== Text passage

Extremist Elements in Volunteer Battalions

Volunteer battalions have served an important purpose in the Ukrainian conflict and, as Aliyev notes, many of these battalions included a diverse cadre of fighters, including Muslims and ethnic Tartars and Chechens, as well as European, American and Georgian nationals. However, Aliyev’s argument that the battalions are not monolithic and thus cannot be labeled as traditional white supremacist organizations does not negate the formidable presence of extremist ultranationalist elements within some of the battalions’ ranks. Aliyev himself concedes that from the beginning of the conflict “some of Ukraine’s volunteer battalions served as magnets for neo-Nazis, white supremacists and other adherents of far-right ideologies who traveled from all over the world to join the fighting.” Just as the mujahideen in Afghanistan were not all adherents of Salafi-jihadist ideology, and as al-Qaeda recruited and attracted foreigners fighting for different reasons, so too did the units in Ukraine draw fighters adhering to diverse sets of beliefs—including far-right and white supremacist ideologies.

There is little doubt, in our view, that one of the best known volunteer-turned-official battalions in Ukraine, the Azov Regiment (also known as the Azov Battalion), is not only dominated by ultranationalists but an integral part of a three-pronged movement that has a long history of espousing neo-Nazi and white supremacy ideology and committing human rights abuses. Evidence of this has been presented by both human rights organizations and the United Nations. Unconfirmed reports, cited by Aliyev, that Azov accepted money from a Ukrainian oligarch active in the Jewish community do not mean some of the battalion’s members are not anti-Semitic. After all, al-Qaeda fighters in 1980s Afghanistan benefited from assistance provided to the Afghan mujahideen more broadly, including weapons and money from the United States, Pakistan and Saudi Arabia—three nations that al-Qaeda would go on to target in the years following the end of the Afghan-Soviet conflict. If politics makes for strange bedfellows, warfare makes for even stranger ones, and history is replete with examples of groups at odds ideologically with external sponsors providing support.

Likewise, on the pro-Russian side of the conflict, combatants include members of the Russian Imperial Movement, or RIM, which has trained foreigners adhering to neo-Nazi and white supremacy beliefs in paramilitary tactics as recently as this year. As Aliyev noted, RIM was designated a global terrorist organization by the U.S. in April—the first “white supremacist” group to earn this distinction, according to the State Department—and it had reportedly helped recruit Russian fighters for the separatist side in Ukraine.

====
== Given records

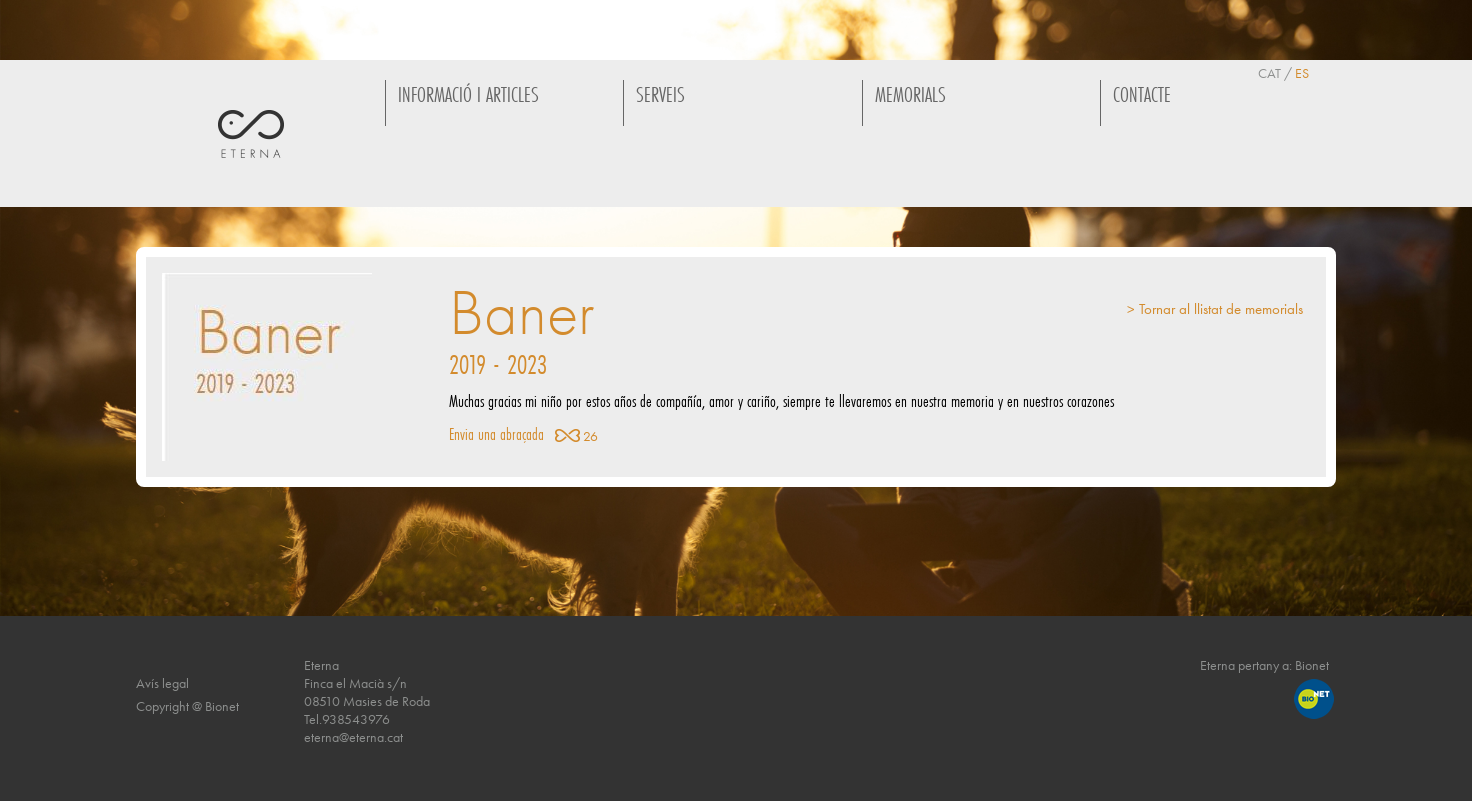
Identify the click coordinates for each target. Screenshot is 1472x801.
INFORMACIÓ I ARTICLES (468, 94)
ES (1302, 73)
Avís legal (162, 683)
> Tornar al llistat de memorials (1215, 309)
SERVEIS (660, 94)
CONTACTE (1142, 94)
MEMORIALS (910, 94)
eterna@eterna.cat (353, 737)
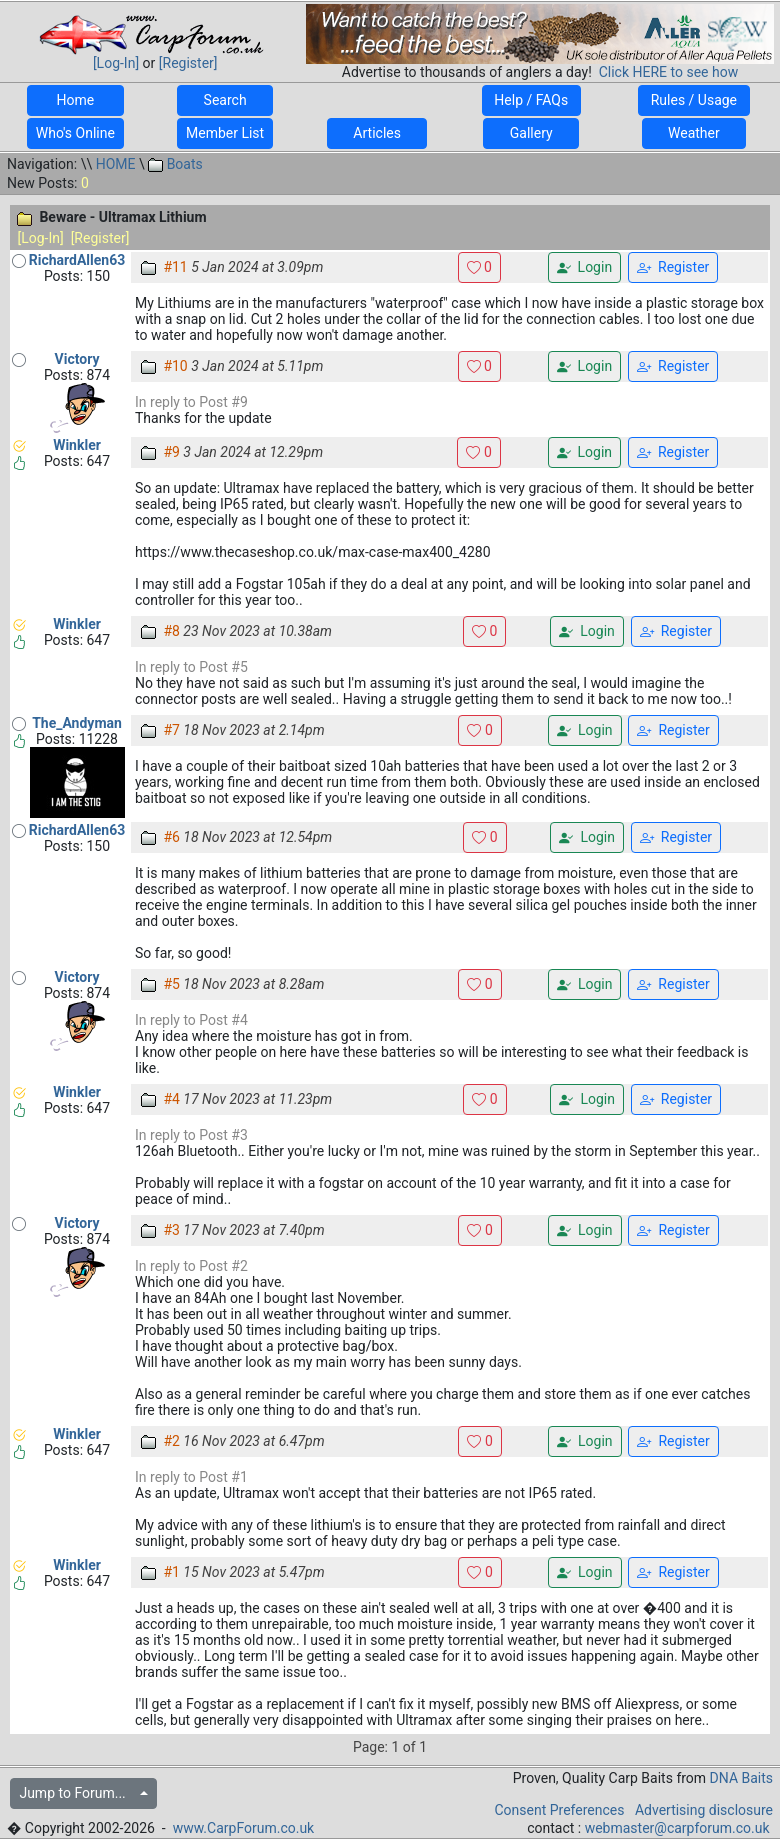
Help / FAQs (531, 100)
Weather (694, 133)
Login (584, 267)
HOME (116, 164)
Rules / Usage (693, 100)
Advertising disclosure (704, 1810)
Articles (377, 133)
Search (225, 100)
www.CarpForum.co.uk (244, 1828)
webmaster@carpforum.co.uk (677, 1828)
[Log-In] (116, 63)
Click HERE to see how (668, 72)
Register (673, 267)
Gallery (531, 133)
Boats (175, 164)
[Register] (188, 63)
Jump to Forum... (77, 1793)
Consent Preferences (559, 1810)
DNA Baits (741, 1778)
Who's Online (75, 133)
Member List (225, 133)
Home (75, 100)
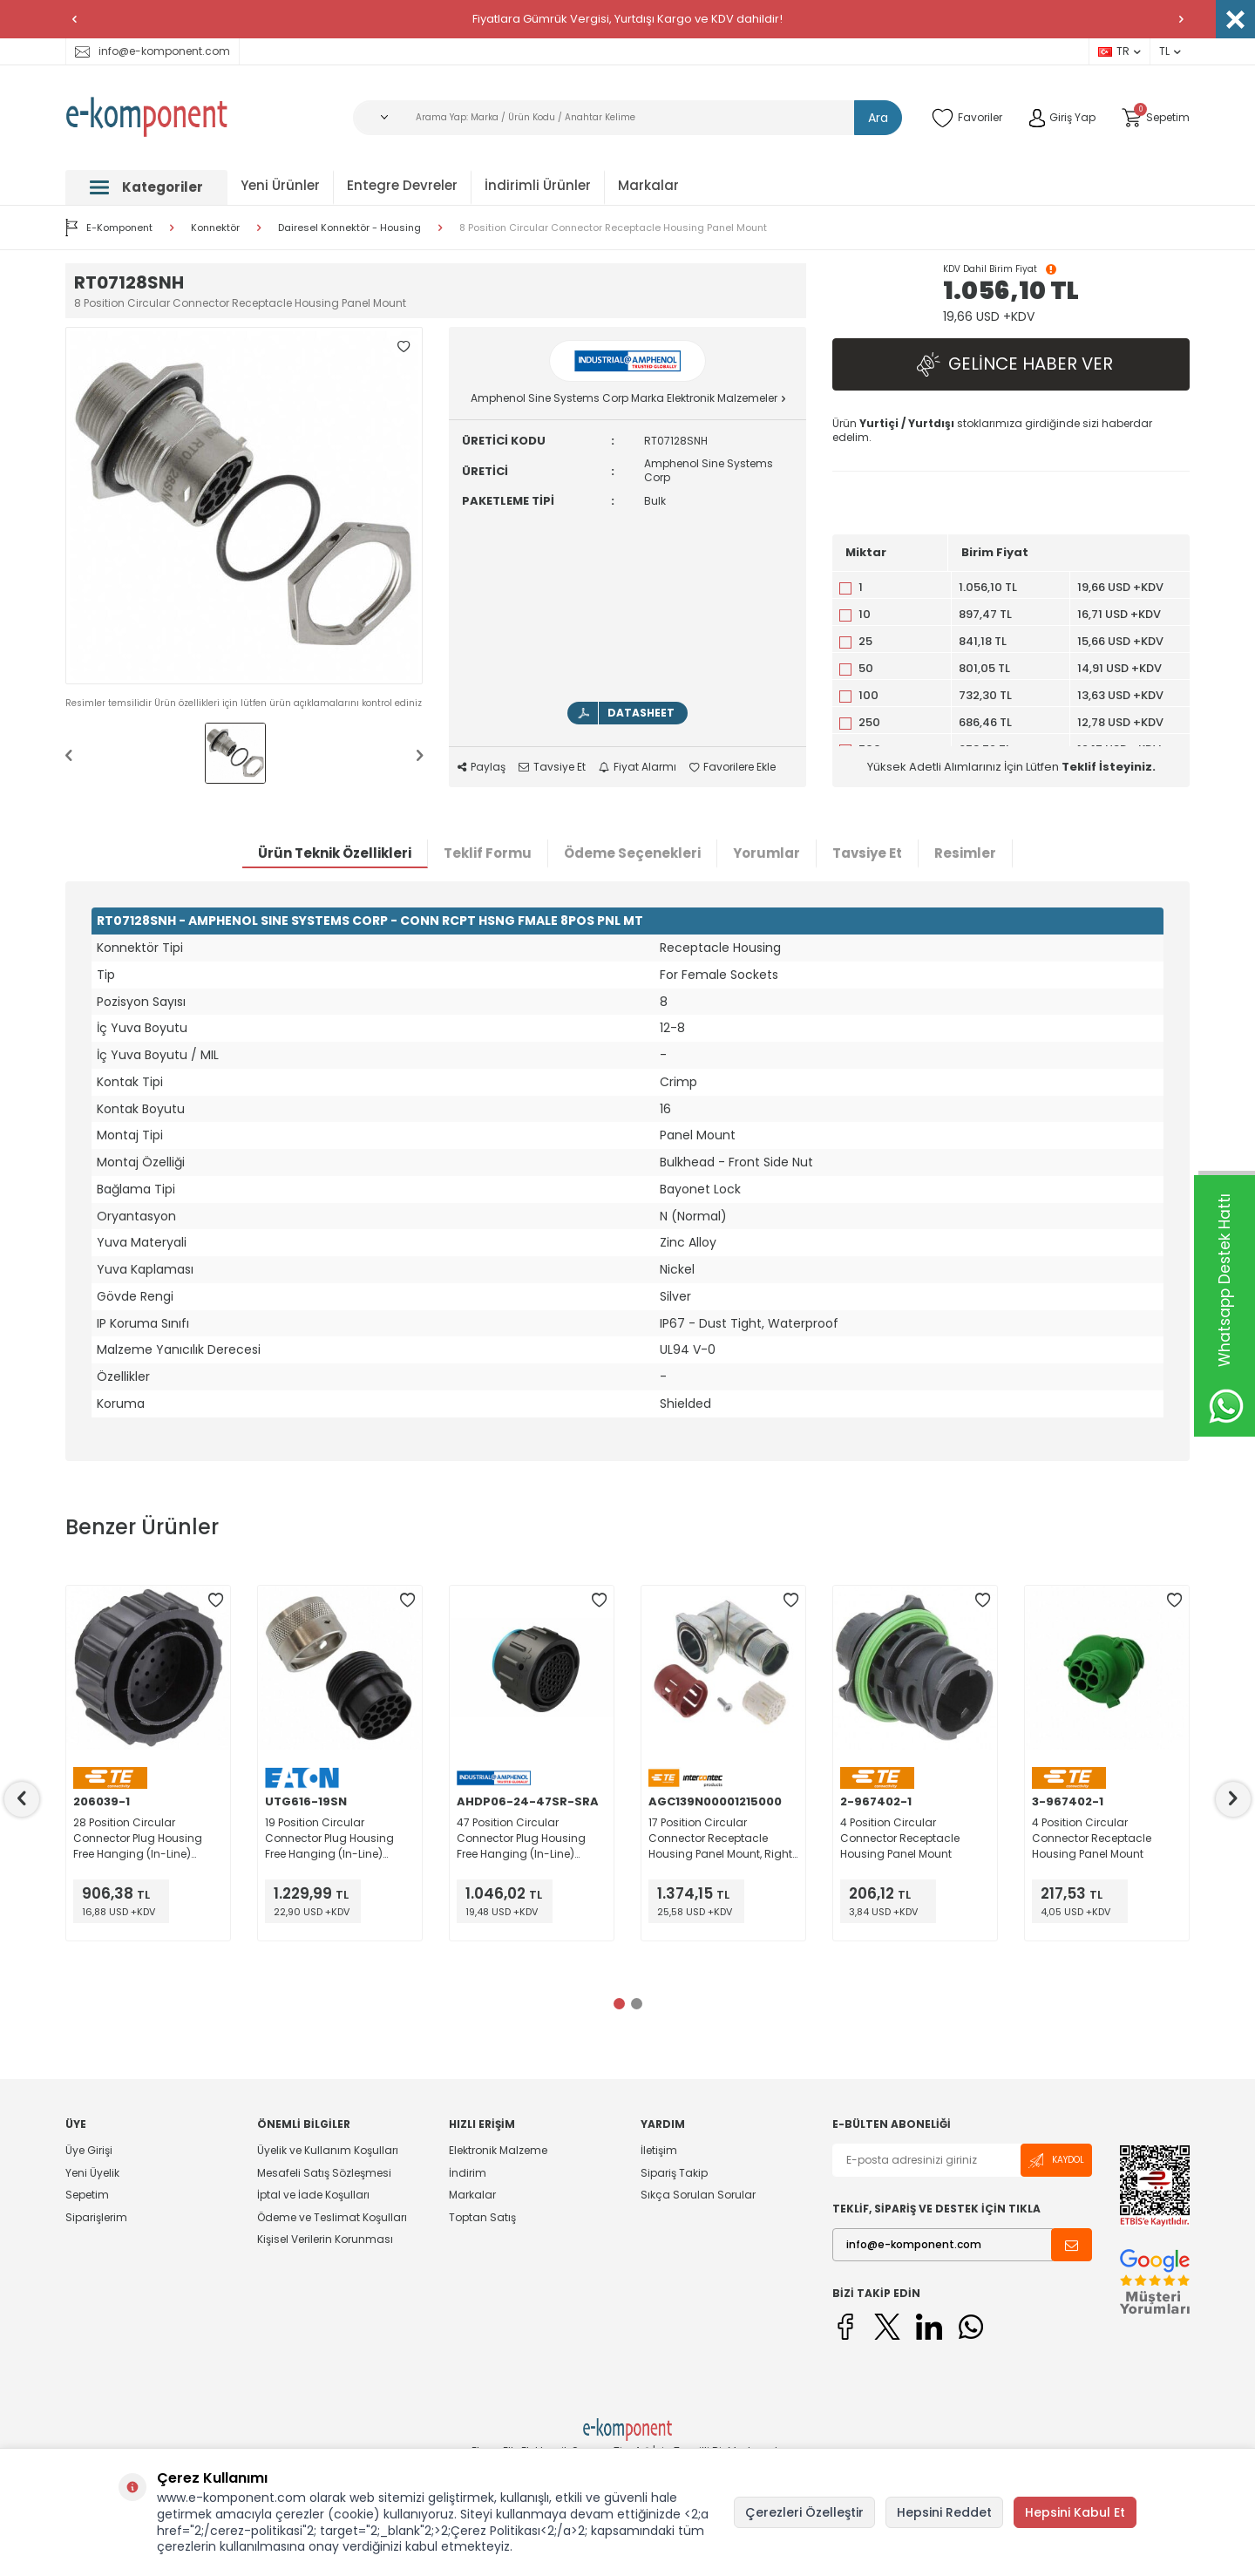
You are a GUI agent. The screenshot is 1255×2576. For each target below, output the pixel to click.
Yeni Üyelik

====

Short problem 1:
Which entries run from the line with "webmaster@carpforum.co.uk (677, 1828)" to the last line of the entries? Pull those lines out word for word and leave out the pictures.
Short problem 2:
Continue the passage on extremist elements in Ukraine's volunteer battalions from where it stops.

Task result 1:
webmaster@carpforum.co.uk (677, 1828)
[Log-In] (116, 63)
Click HERE to see how (668, 72)
Register (673, 267)
Gallery (531, 133)
Boats (175, 164)
[Register] (188, 63)
Jump to Forum... (77, 1793)
Consent Preferences (559, 1810)
DNA Baits (741, 1778)
Who's Online (75, 133)
Member List (225, 133)
Home (75, 100)
You are a GUI agent. The screenshot is 1255×2576. For each target below, output the pixel to click.
Yeni Üyelik

Task result 2:
Political Efforts Have Not Eliminated Far-Right Presence in Ukraine

Aliyev notes that several policy shifts by the Ukrainian government—first and foremost, the integration of volunteer battalions into official military and police agencies—as well as changing battlefield dynamics have lessened the appeal for foreigners, including those with far-right views, to travel to Ukraine to participate in the conflict. While the number of foreigners in eastern Ukraine is certainly less than it was during the height of the fighting in 2014-2015, it would be wishful thinking to credit the Ukrainian government with outright success on this front or to believe that the threat posed by ultranationalist ex-combatants has been completely eliminated. As we outline in greater detail below, at least three factors complicate the picture: It is unclear how fully the Ukrainian government controls all the former volunteer units; the government likely has little to no control over violent nationalist hate groups, which are sometimes associated with the battalions; and, as Aliyev acknowledges, a trickle of foreign ultranationalists seeking battlefield experience has continued into Ukraine in recent years.

First, as noted above, not all ultranationalist fighters have been successfully included under the Ukrainian government’s umbrella. On the pro-separatist side of the conflict—fully outside the Ukrainian government’s reach—there is an array of fighters and groups, including white supremacists like RIM. On the opposite side, examples include Right Sector units, which still allegedly operate outside the formal control of the Ukrainian government, although the extent to which these units are involved in active fighting is unclear.

Second, former volunteer battalions that the government has, in Aliyev’s words, “sought to establish control over,” like Azov, continue to associate and organize alongside neo-Nazi and white supremacist political elements and street movements. Evidence has shown, for example, that Azov’s military wing is not independent from the movement’s openly extremist political party, the National Corps, and violent street faction, the National Militia. It remains debatable how much actual control the Ukrainian government exerts over the activities of the Azov movement as a whole, including its association with extremist elements both inside and outside of Ukraine. Azov maintains its own “international department” to help recruit foreign fighters and connect with people from like-minded violent organizations from across the globe. Even after Azov had been officially integrated into the Ukrainian National Guard, Olena Semenyaka, the self-described spokesperson for the entire Azov movement, claimed in an interview with the neo-Nazi Nordic Resistance Movement, or NRM, that one goal was to eventually establish a “foreign legion” within the Azov Regiment.[1] She detailed plans of opening training camps for foreigners where they could “join for a one-week training course which will involve military tactics, shooting and more. It will be in the east at our base and you can contact me on Facebook if you’re interested.” While there has been no evidence of such camps materializing, Semenyaka’s comments strongly suggest that Azov’s ambitions of recruiting foreigners and forging ties with fellow travelers from other countries were not eliminated by its official integration in the National Guard.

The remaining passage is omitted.